Dal cortile al mondo: i giovani e cosa manca all’Europa
Perché le nuove generazioni italiane si sentono così poco “europee” e desiderano, in maggioranza, uscire dal nostro Paese

Solo un adolescente italiano su dieci si considera cittadino europeo, e otto su dieci pensano di andare a lavorare all’estero una volta diplomati o laureati. D’altronde il 68% ritiene di poter trovare opportunità migliori, e il 66% di guadagnare di più. C’è un’apparente contraddizione in uno dei tanti risultati del sondaggio sugli studenti delle scuole superiori realizzato dalla Fondazione Luigi Einaudi che si presenterà oggi a Torino in una serata che dice chiaramente dove voglia andare a parare: “L’unione europea fa la forza”.

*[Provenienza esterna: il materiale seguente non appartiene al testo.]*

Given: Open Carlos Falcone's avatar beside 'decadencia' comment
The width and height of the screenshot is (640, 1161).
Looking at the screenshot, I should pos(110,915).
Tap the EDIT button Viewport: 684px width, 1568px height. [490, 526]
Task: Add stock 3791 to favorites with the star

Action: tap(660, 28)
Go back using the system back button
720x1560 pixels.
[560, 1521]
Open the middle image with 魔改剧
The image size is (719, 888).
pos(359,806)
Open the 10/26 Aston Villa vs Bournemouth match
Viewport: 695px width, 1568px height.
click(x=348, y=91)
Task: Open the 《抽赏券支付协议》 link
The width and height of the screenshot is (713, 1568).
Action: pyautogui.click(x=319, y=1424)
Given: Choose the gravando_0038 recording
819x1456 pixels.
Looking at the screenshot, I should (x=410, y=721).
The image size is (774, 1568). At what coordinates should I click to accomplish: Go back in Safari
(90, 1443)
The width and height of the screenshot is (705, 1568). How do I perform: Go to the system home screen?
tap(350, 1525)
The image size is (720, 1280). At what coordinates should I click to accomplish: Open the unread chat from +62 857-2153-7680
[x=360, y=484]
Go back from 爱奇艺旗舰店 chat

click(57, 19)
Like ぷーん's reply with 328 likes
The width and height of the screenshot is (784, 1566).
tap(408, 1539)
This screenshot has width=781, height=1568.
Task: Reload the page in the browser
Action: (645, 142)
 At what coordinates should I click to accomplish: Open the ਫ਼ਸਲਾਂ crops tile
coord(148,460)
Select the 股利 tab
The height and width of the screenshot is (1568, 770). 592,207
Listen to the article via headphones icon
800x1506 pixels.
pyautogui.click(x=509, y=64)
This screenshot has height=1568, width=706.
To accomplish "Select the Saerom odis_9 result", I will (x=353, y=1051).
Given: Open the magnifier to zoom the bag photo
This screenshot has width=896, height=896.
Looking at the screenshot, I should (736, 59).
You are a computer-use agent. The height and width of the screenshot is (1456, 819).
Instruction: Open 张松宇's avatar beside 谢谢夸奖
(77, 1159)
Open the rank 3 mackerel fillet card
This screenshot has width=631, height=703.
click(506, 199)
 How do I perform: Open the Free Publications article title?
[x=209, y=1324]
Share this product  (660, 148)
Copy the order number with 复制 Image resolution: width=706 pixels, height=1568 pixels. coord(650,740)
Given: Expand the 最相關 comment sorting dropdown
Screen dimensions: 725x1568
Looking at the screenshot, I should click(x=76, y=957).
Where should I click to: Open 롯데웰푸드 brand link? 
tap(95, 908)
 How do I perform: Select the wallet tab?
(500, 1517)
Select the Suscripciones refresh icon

Evidentemente uno slogan per soli adulti, e neanche per tutti. Perché i nostri figli, dicono i dati, quando guardano all’estero – e capita nella stragrande maggioranza dei casi – saltano proprio l’Europa. È come se dal cortile si passasse direttamente al mondo, senza ricordare che in mezzo c’è un’altra dimensione. Non a caso tutte le domande specifiche sulle istituzioni comunitarie tradiscono una conoscenza e un entusiasmo a dir poco residuali: si salva giusto la bandiera, conosciuta dal 91% dei 1.200 studenti interpellati, ma l’interesse per la politica e in particolare quella dell’Unione europea sono a livello zero.
Bruxelles non scalda i cuori, insomma, e non è una novità. Troppe regole, troppi tecnicismi, poca prospettiva, scarso impatto sulle questioni grandi e piccole che scandiscono la nostra vita. Ma c’è molta responsabilità anche negli adulti: quando esce dai confini domestici, l’attenzione arriva subito oltreoceano, appassionandosi più alle vicende di Donald Trump che alle vicissitudini dei nostri vicini di casa e di destini.
Se dunque, dopo il cortile, si guarda subito al mondo, la contraddizione è solo apparente: i giovani in fondo respirano l’aria degli adulti. E guardano la stessa televisione, che dopo i social rimane la principale fonte d’informazione.
Ma se per un adulto ostaggio della sfiducia il destino è ormai segnato, quando si naviga intorno alla maggiore età – per fortuna – la partita del futuro pare ancora aperta. E le aspirazioni non mancano: un’occupazione che consenta di sentirsi realizzati, la famiglia e in generale gli affetti, la possibilità di viaggiare all’estero sono in cima alle ambizioni. Ambizioni legate alla condizione economica e al lavoro, ciò che più spinge i ragazzi a vedersi all’estero una volta diventati grandi, senza neanche considerarsi bollati come “cervelli in fuga”, ma semplicemente come “parte di una comunità più grande”. Non a caso la libertà di muoversi non è annoverata tra le priorità: è data chiaramente per scontata, e – sorpresa – molto meno apprezzata della libertà di pensiero, della libertà di espressione, della libertà di stampa.
È qui, scorrendo i desideri della generazione Z, che emerge questa volta una contraddizione vera, una specie di difetto della vista che merita di essere analizzato (e corretto?) finché siamo in tempo. L’Europa che i ragazzi non vedono è il contesto in cui più facilmente e più rapidamente possono trovare una risposta le loro ambizioni, per sé e per il mondo in cui vivono. Dove, non a caso, ritengono che l’Unione europea possa proporsi come strumento di pace. Elezioni e sondaggi dicono senza appello che per gli adulti l’Europa, questa Europa, non andrà molto lontano. Siamo ancora in tempo, però, a evitare che lontano ci vadano i nostri figli, senza neanche pensarci. Sondaggiarli è solo il primo passo: sull’Europa occorre ascoltarli – un po’ educarli – e agire di conseguenza.